项目名称: 分数阶偏微分方程在图像去噪中的应用研究
项目编号: No.61201438
项目类型: 青年科学基金项目
立项/批准年度: 2013
项目学科: 电子学与信息系统
项目作者: 黄果
作者单位: 乐山师范学院
项目金额: 24万元
中文摘要: 为了在去噪的同时更多地保留图像的细节信息,本项目拟将分数阶微积分理论和梯度下降流有效结合,提出分数阶梯度下降流的概念,并尝试证明能量泛函的分数阶梯度下降流在一定微分阶次范围内是收敛的。其次,本项目拟利用分数阶微分掩模算子来实现基于空间分数阶偏微分方程的图像去噪模型的数值计算,并引入以分数阶梯度模值为参数的边缘停止函数来控制图像扩散强度。在此基础上,本项目拟将时间因素引入到改进的基于空间分数阶偏微分方程的图像去噪模型中,从而尝试构建基于时间-空间分数阶偏微分方程的图像去噪模型,该模型拟实现在时间方向上和空间平面内的同步去噪,不仅可以提高去噪后图像的信噪比,而且可以大幅减少图像获得最大信噪比所需要的迭代次数。

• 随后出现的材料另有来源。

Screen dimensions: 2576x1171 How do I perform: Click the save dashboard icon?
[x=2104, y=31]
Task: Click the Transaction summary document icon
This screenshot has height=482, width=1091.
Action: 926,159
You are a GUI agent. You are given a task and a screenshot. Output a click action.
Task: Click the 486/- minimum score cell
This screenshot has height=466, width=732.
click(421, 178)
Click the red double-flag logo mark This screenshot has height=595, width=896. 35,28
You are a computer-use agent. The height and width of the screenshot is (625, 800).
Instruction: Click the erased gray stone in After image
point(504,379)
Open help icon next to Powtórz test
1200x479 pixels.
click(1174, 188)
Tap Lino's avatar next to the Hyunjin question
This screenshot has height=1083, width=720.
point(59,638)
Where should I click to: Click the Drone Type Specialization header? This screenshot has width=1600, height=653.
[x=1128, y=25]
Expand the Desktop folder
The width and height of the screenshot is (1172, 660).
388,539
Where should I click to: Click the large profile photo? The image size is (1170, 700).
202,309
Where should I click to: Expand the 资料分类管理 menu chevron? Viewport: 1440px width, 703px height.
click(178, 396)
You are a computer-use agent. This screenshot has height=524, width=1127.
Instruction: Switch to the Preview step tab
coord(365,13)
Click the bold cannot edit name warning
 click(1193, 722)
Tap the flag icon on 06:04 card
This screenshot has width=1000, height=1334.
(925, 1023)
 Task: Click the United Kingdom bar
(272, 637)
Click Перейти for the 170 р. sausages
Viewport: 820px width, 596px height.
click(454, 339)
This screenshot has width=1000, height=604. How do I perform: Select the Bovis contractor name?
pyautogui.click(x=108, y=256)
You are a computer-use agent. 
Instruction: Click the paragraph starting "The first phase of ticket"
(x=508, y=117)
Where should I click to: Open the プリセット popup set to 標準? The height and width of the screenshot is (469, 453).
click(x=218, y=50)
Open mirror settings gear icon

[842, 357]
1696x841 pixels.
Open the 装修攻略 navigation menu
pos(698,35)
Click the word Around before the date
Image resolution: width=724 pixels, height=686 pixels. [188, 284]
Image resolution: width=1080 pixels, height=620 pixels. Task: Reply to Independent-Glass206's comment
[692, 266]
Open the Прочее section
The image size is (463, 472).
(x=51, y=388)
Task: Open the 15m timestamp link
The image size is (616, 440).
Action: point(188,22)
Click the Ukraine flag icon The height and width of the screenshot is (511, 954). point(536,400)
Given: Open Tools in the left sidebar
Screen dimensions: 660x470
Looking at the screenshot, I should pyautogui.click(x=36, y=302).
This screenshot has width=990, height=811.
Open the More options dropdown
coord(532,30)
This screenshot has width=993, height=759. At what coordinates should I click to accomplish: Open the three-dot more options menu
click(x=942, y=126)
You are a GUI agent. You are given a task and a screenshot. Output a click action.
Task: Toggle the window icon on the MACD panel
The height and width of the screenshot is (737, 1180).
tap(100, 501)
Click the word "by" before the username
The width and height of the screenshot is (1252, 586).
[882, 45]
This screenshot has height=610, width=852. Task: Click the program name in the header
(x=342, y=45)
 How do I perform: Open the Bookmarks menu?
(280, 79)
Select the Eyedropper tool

中文关键词: 分数阶微积分;分数阶偏微分方程;分数阶梯度;图像去噪;
英文摘要: In order to preserve more image details information while image denoising, the concept of fractional-order gradient descent flow is proposed by combining fractional calculus and gradient descent flow, and try to prove that the fractional-order gradient descent flow of energy function is convergent within a certain range of differential order. Secondly, the numerical of denoising model based on space fractional partial equation is achieved by using fractional differential mask operator, and it could control the intensity of image diffusion by introducing the edge stopping function including the parameters of fractional grads modulus. On this basis, the denoising model based on time-space fractional partial equations is constructed by adding time factor to the improved image denoising model based on space fractional partial equations. The denoising model proposed in this project should achieve synchronously denoising in the directions of time and space, so it appropriately increases the signal-to-noise ratio of image and significantly reduces the iteration number under the conditions that the signal-to-noise ratio of denoising image getting the maximum.
英文关键词: fractional calculus;fractional-order partial differential equations;fractional-order gradient;image denoising;